By Mike Zolla, Director, Corporate Systems Engineering, EMC Backup Recovery Systems Integrations Lab
In my last post, I walked through what VMware’s Changed Block Tracking (CBT) enables from a VM protection standpoint and how – at a high level – EMC Avamar takes advantage of the API.
Now, let’s dig a little deeper and look at how backup software integrates with VMware’s vStorage API for Data Protection. Remember, it’s this API that enables backup vendors to leverage CBT and it’s the way that EMC Avamar does this that differentiates it from competitive solutions.
The Challenge…
If you recall, CBT provides supporting backup software with the modified data that needs to be protected. Typical backup software has to take the modified data (i.e., the list of blocks) from the CBT log and figure out which files the blocks are part of.

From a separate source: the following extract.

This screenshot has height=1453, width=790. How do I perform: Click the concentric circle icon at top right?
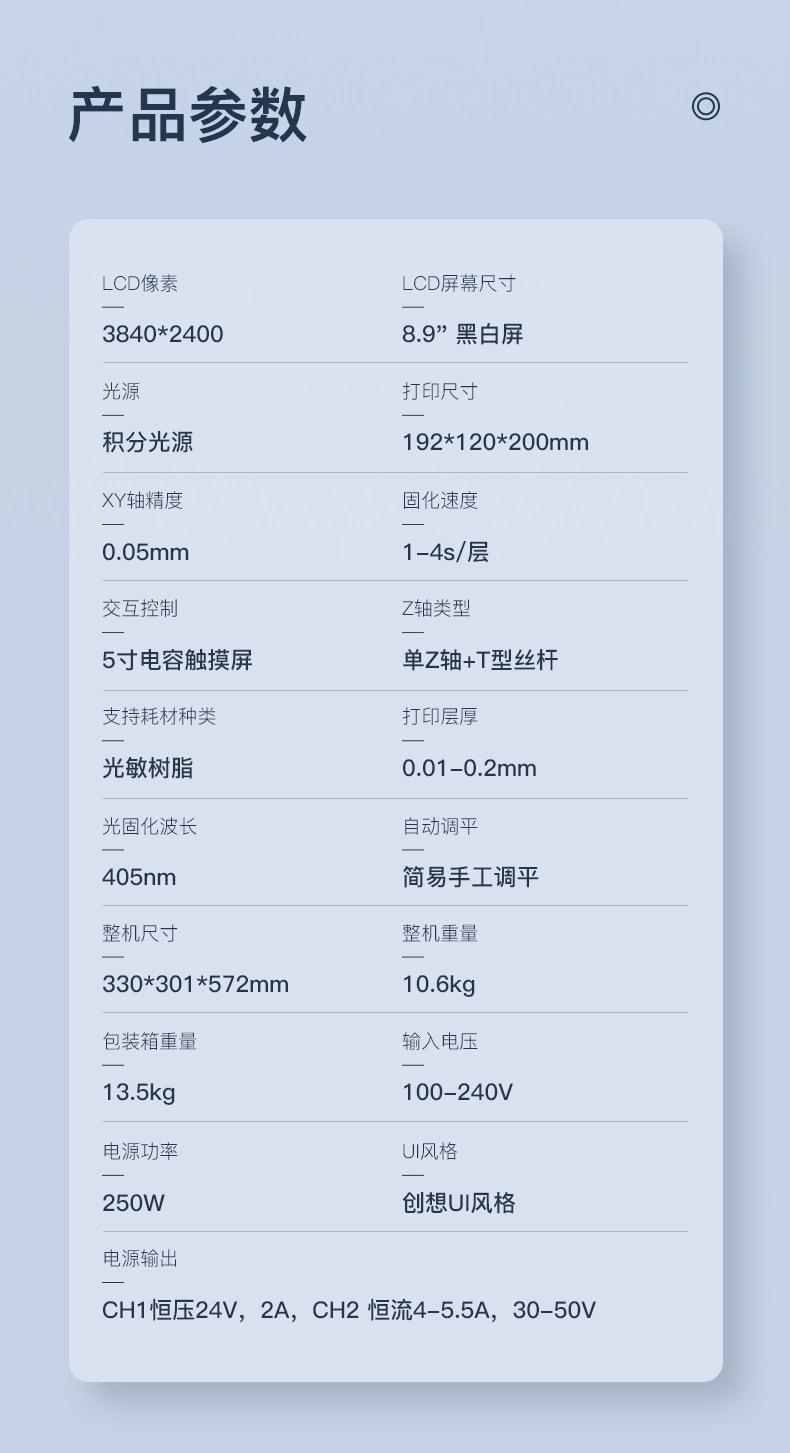tap(705, 106)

For example, let’s consider an actual example of Exchange running within a VM. Though the application may only change 1 block (4k) within the vmdk, the CBT log refers to an aggregate 64K total change for the vmdk file. The backup application needs to scan it completely even though only 4k was modified because VMware marks the entire 64k block for scan. That 64k block may consist of many different parts of different files from the guest OS perspective.
This may not seem like an issue, but most backup applications need to store this data natively as the VM sees the data. The backup application can then provide file level recovery from an image backup. The backup’s performance is now related to the amount of change within the VM as well as the number of files within the VM, which makes sizing a solution difficult.
The Solution…
What makes Avamar’s “block-based” architecture more efficient is its ability to identify only the unique blocks (e.g., the 4K Exchange block described above) from the CBT log, compress and store them.
Because Avamar scans the CBT log on a block-by-block basis, it doesn’t have to do any translation, meaning that it doesn’t have to figure out which blocks belong with which files. As a result, backup performance scales linearly as the VMDK/change rate goes up – regardless of the number of files within a VM. Plus, users get the added benefit of file-level recovery from the image-based backup.